__Short exercise__:
Can you repeat the stretch of rows from the line containing "Where should I click to: Select" through the end of the rows, swapping "refresh" for "reload" and changing nothing else? Leave the pictures out of your answer.

__Record set__:

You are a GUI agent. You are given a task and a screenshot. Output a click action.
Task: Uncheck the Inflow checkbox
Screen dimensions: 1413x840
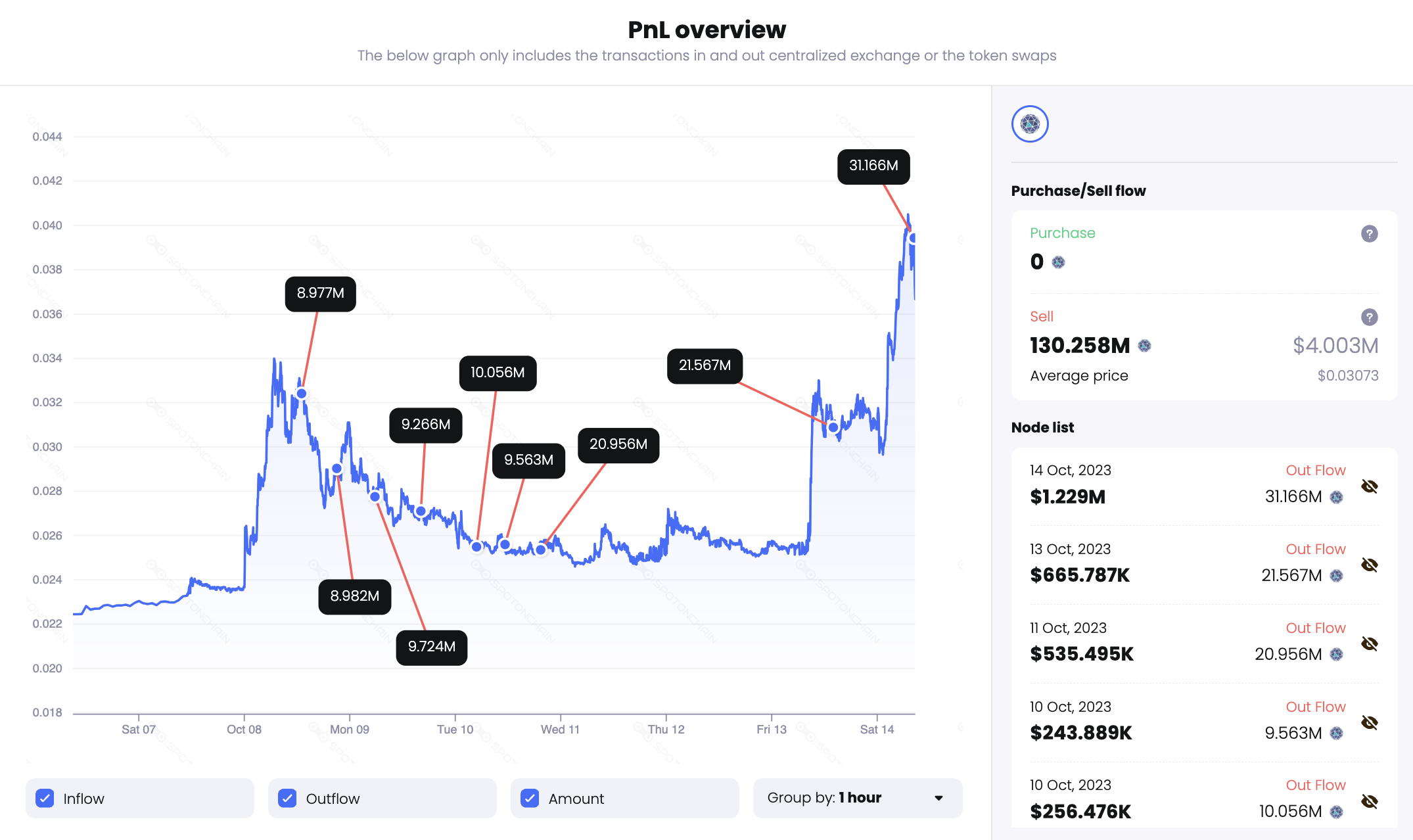(45, 798)
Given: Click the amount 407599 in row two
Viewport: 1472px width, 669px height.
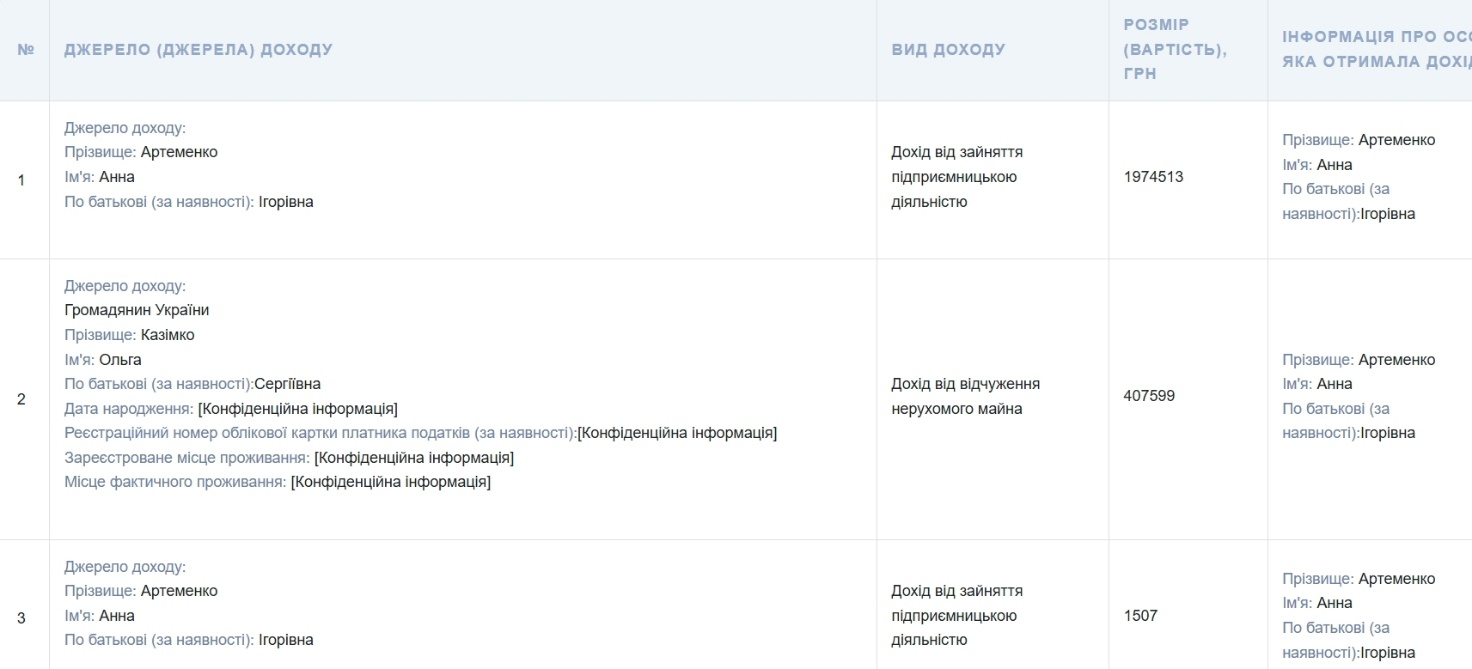Looking at the screenshot, I should (1149, 396).
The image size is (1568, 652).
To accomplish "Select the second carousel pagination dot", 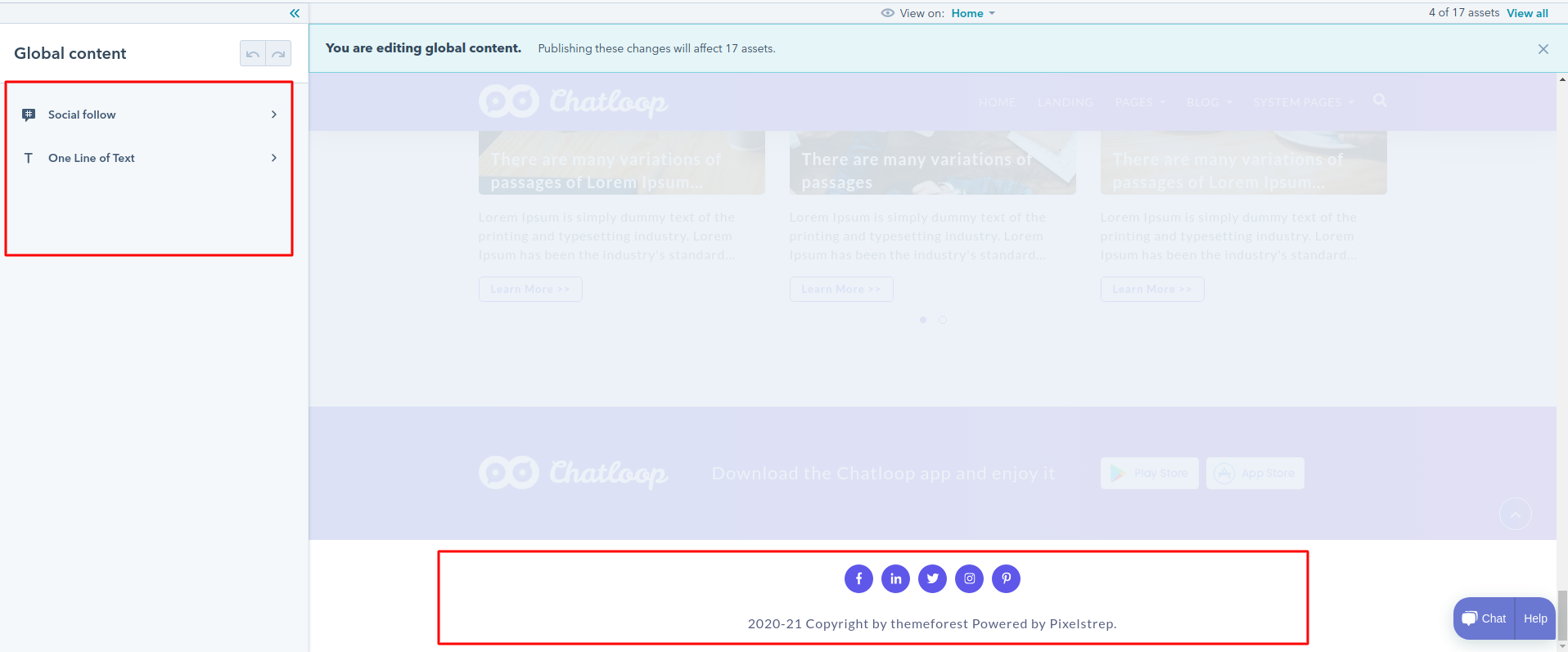I will point(943,320).
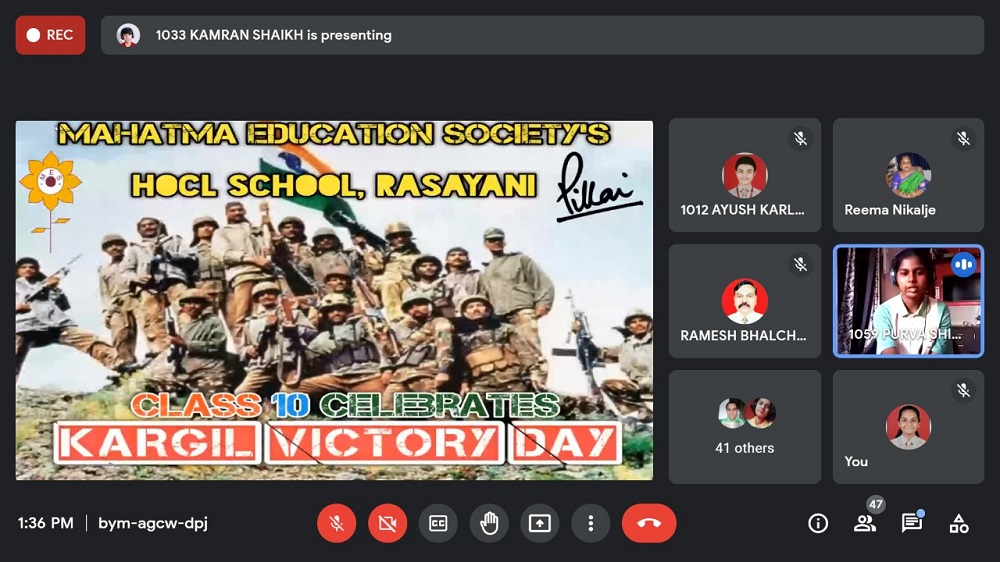Open meeting details info icon

(x=818, y=523)
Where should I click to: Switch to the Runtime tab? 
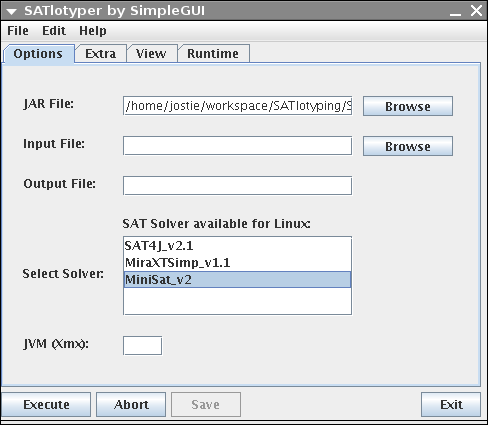pos(213,54)
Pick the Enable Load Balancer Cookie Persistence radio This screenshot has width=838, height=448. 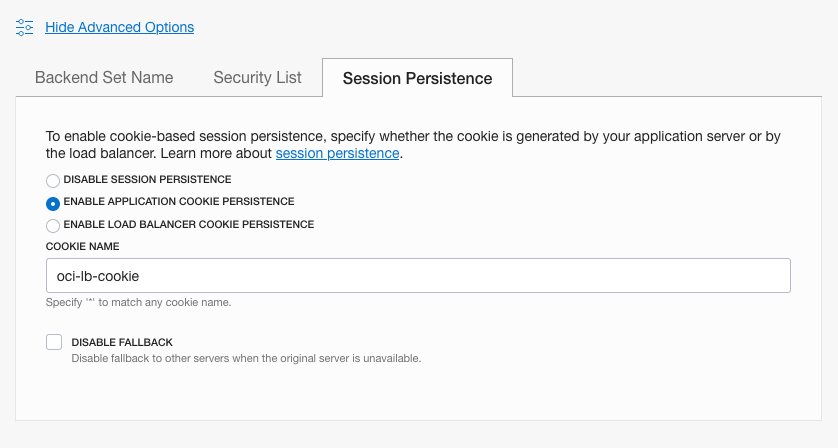pyautogui.click(x=53, y=226)
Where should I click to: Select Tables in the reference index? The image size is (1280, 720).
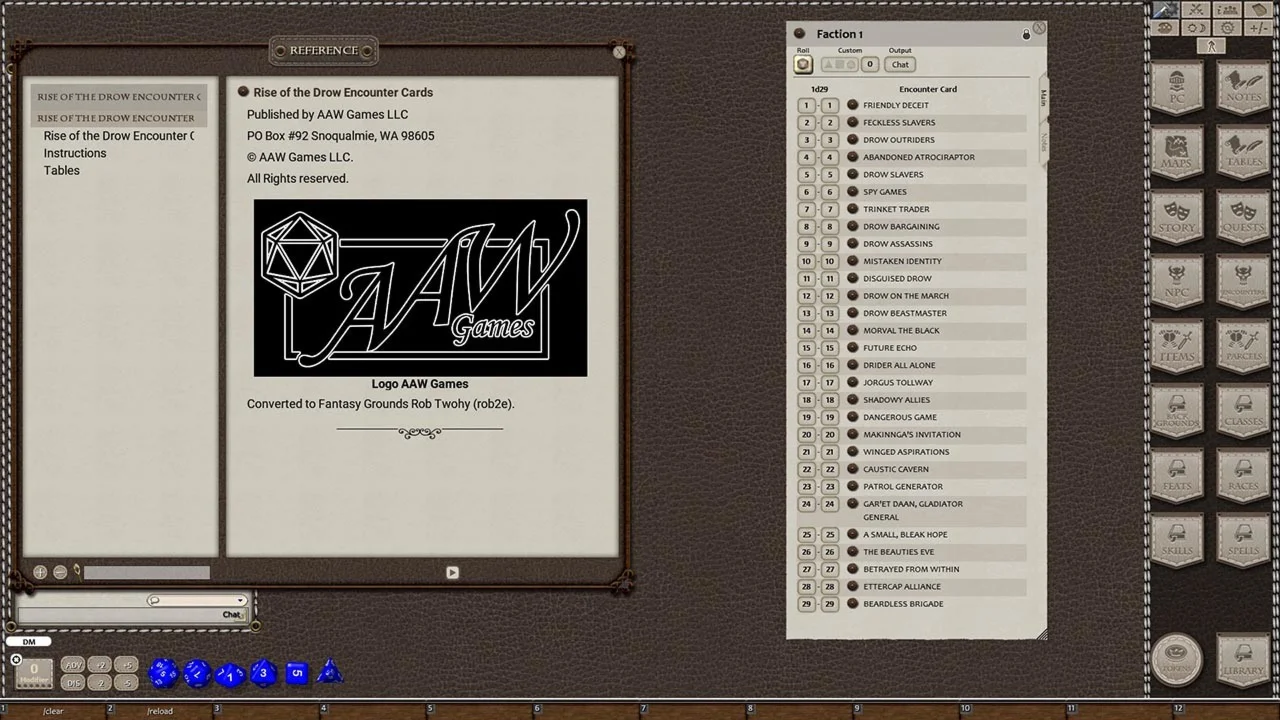pyautogui.click(x=62, y=170)
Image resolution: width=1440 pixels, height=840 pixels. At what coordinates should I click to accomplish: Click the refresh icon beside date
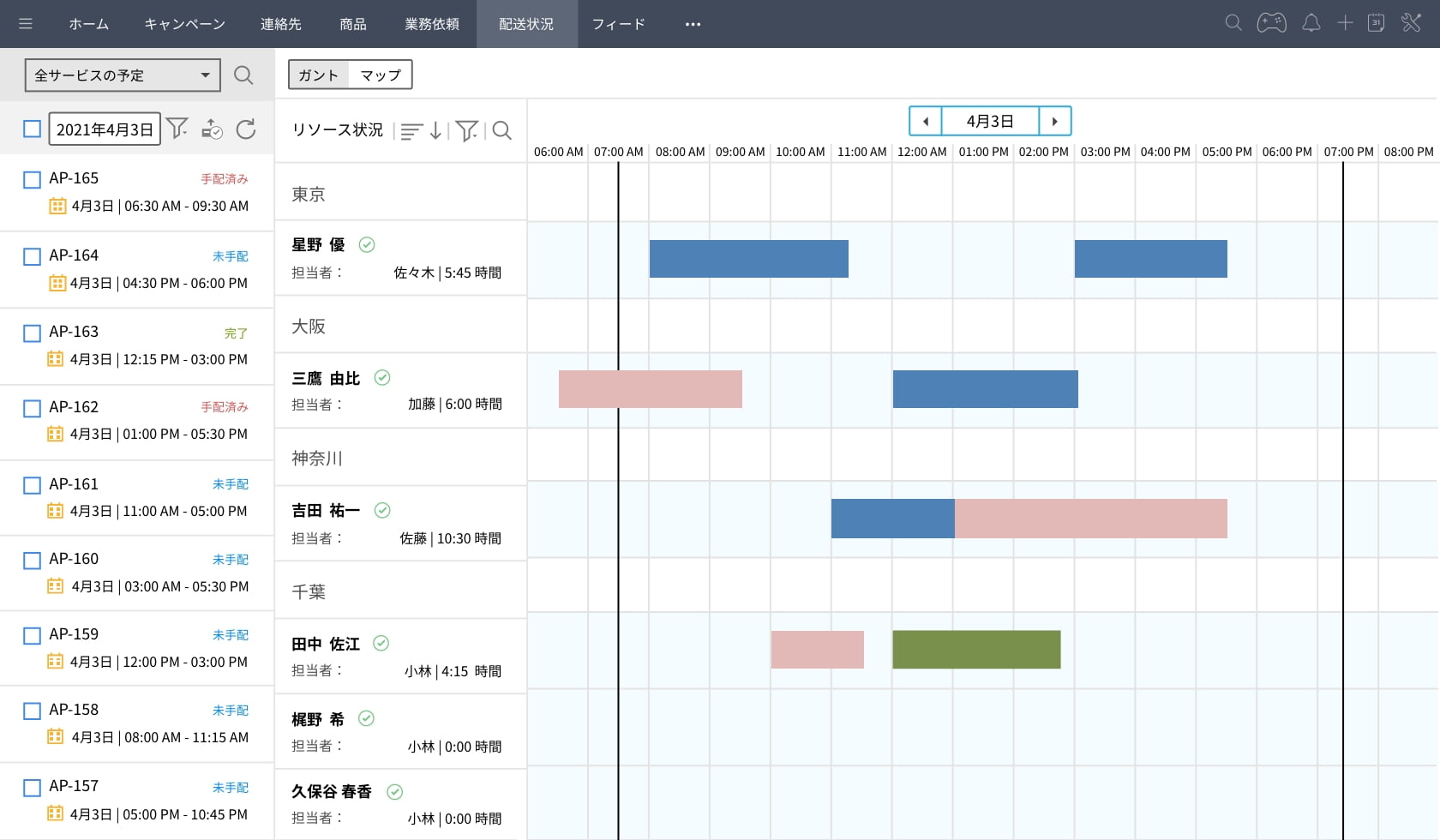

__Worked solution__:
Where should I click to: Select Tables in the reference index? The image size is (1280, 720).
pyautogui.click(x=62, y=170)
Image resolution: width=1440 pixels, height=840 pixels. At what coordinates should I click to accomplish: Click the reload icon beside date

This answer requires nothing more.